# Mowing After Tenacity Application



## JoeyDonatelli

TLF,

Anyone have a recommendation on how long I should wait to mow after a tenacity application?

Thanks,

Joey D.


----------



## corneliani

General rule is 2 days before or after for ideal results. You should be perfectly fine mowing next day especially if you used a surfactant but the longer the better, obviously.


----------



## Babameca

^+1


----------



## sstatjm

So I guess i have to re-apply mine then. Did it on Sunday and few hours later it rained. smh


----------



## JoeyDonatelli

corneliani said:


> General rule is 2 days before or after for ideal results. You should be perfectly fine mowing next day especially if you used a surfactant but the longer the better, obviously.


Before or After?

I was thinking I would mow and then apply and not mow for another 3 or 4 days after. My lawn needs mowed now and I don't want to have another 2 days of growth before mowing again.


----------



## Jconnelly6b

If you spray right after mowing it increases risk of damage to existing turf, as the chemical can likely be translocated through the open cut ends of the grass blades.

If you want to do same day, I would suggest mowing in the morning, and spraying in the evening.

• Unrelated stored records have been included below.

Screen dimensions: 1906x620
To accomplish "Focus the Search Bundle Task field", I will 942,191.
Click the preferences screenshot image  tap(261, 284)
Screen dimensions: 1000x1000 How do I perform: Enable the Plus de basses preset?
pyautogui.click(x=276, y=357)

I have learned this the hard way.


----------



## KoopHawk

JoeyDonatelli said:


> corneliani said:
> 
> 
> 
> General rule is 2 days before or after for ideal results. You should be perfectly fine mowing next day especially if you used a surfactant but the longer the better, obviously.
> 
> 
> 
> Before or After?
> 
> I was thinking I would mow and then apply and not mow for another 3 or 4 days after. My lawn needs mowed now and I don't want to have another 2 days of growth before mowing again.
Click to expand...

Generally the undesirables grow faster than your grass. Not mowing for a couple days allows you to get more tenacity on the undesirables making it more effective. Not mowing for a couple of days afterwards allows the plant to process the tenacity.


----------



## Stuofsci02

I have not had any damage mowing before or right after tenacity.. Still got good results.. I checked this on the used instructions with the product and there is no mention of it. I know with Quinclorac they recommend no mow 2 days before and after..


----------



## Babameca

@Stuofsci02 I guess playing with a fire, does not necessarily end up burning something...until it happens 
@JoeyDonatelli I guess you asked for advice and you had many, from people that have been doing this for awhile. I am more inclined to believe you ask for approval for what you already planned to do.
No offense, but this is your lawn and you are its master.
B


----------



## g-man

Syngenta, the maker of tenacity, says it is rainfast within several hours in their  FAQ. I would guess 4hrs is enough.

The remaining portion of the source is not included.